We assume that  $P_i$  delivered  $M_2$  before  $M_1$  and derive a contradiction. Just before  $P_i$  delivered  $M_1$ , by condition 1,

$$IC_i[j] = IC_j(m_1)[j] - 1 \text{ hence } IC_i[j] < IC_j(m_1)[j].$$
 (2)

However, the delivery of  $M_2$  by  $P_i$  prior to that would have resulted in (condition 2),

$$IC_i^*[j] \ge IC_k(m_2)[j]. \tag{3}$$

Since  $IC_i^*[j] < IC_i[j]$  ( $M_2$  was delivered before  $M_1$ ), from Eqs. (2) and (3), we have  $IC_k(m_2)[j] < IC_j(m_1)[j]$ . However, this contradicts Eq. (1).

(b) Liveness: You never get into a situation where one or more messages get stuck in holdback queues and are not delivered.

Informally, the delivery conditions (1) and (2) for msg M are satisfied if and only if the receiver  $(P_i)$  of M has received and delivered all messages that the sender  $(P_j)$  had delivered and sent before sending M. This will eventually happen, because they will all arrive at the receiver. Let M be a msg in the holdback Q, which is not preceded by any other msg in Q. Then this M satisfies the above condition, and would have been delivered, a contradiction.

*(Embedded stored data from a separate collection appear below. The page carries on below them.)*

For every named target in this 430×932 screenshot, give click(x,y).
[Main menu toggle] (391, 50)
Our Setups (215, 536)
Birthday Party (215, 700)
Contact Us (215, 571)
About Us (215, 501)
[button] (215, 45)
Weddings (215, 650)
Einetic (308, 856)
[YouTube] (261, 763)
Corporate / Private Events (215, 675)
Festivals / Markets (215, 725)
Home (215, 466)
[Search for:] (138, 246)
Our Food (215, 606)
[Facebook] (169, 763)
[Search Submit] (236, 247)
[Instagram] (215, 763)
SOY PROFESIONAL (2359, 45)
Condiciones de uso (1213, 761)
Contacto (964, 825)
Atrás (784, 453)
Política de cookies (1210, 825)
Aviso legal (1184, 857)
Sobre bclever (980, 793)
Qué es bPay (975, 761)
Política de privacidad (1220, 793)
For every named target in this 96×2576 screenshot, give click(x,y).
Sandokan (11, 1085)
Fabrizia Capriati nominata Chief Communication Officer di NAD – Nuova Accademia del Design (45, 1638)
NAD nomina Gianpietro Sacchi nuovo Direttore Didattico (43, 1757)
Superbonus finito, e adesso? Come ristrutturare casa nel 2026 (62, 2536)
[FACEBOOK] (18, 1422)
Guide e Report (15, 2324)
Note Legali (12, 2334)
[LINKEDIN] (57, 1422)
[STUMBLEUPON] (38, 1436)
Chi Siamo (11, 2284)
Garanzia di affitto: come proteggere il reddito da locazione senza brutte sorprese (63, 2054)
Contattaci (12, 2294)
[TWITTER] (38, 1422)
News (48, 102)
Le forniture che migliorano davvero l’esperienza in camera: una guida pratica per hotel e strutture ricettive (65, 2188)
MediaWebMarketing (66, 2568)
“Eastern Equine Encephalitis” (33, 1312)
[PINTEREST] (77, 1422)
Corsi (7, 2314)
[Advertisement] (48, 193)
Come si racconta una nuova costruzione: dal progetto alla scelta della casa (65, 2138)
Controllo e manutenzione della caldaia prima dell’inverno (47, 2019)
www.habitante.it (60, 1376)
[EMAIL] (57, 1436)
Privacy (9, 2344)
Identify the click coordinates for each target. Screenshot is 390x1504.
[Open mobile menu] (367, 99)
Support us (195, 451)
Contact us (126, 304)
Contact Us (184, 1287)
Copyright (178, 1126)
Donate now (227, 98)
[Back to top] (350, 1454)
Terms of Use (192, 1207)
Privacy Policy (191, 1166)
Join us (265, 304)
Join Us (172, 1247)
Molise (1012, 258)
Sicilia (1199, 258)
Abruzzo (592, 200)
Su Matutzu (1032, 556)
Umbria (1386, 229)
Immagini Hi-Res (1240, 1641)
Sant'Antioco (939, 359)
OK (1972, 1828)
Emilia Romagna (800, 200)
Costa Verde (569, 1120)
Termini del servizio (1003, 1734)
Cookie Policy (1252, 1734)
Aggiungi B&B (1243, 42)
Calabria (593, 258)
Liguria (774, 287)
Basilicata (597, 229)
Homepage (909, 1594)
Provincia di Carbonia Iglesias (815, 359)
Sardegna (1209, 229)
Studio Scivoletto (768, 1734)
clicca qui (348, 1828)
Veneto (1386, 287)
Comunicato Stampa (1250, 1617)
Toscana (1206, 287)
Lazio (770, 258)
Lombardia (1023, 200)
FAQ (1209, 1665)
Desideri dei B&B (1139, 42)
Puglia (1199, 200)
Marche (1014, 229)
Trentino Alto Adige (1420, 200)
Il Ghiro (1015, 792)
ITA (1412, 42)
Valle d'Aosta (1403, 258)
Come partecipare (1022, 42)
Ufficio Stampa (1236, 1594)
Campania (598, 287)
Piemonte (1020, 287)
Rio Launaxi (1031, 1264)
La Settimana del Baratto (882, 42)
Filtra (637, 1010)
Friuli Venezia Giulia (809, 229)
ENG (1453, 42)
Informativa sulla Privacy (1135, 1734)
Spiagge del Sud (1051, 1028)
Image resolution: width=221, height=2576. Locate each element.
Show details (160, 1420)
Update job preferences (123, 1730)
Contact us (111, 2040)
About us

More formally, the delivery condition (1) is satisfied when all the messages sent by  $P_j$  before M arrive and are delivered. Condition (2) is satisfied when all the message that sender  $P_j$  know about when it sent M also arrive and are delivered. When they all arrive eventually, they will be delivered, since every message in the holdback Q is tested against the delivery conditions each time a new message arrives and is delivered. So, if there exists a delivery order, it will be discovered and carried out. Note that a greedy delivery is OK, since advancing any component of  $IC_i$  is beneficial for condition (2) to be satisfied.

To proceed more formally, note that

- 1. All messages sent from one site are linearly ordered by the "precedes" relation.
- 2. The set of the timestamps of all messges is a partially ordered set, and therefore any subset of the set is also partially ordered.

Suppose the subset corresponding to the messages in the holdback Q of a process  $P_i$  is non-empty. This Q contains at least one message M (from, say,  $P_j$ ) that is not preceded by any other message in the Q. Thus, all msgs M' with  $M'.ts \leq M.ts$ , i.e., all msgs  $P_j$  had delivered prior to sening M, have already been delivered by  $P_i$ . This implies that  $IC_i[k] \geq M.ts[k]$  for all  $k \neq i$ , i.e., delivery condition (2) is satisfied.

Since  $P_i$  has delivered all messages from  $P_j$  that precede M,  $IC_i[j] + 1 = M.ts$  (this is delivery condition (1)). Therefore, M is deliverable. This contradicts the assumption that M was in Q.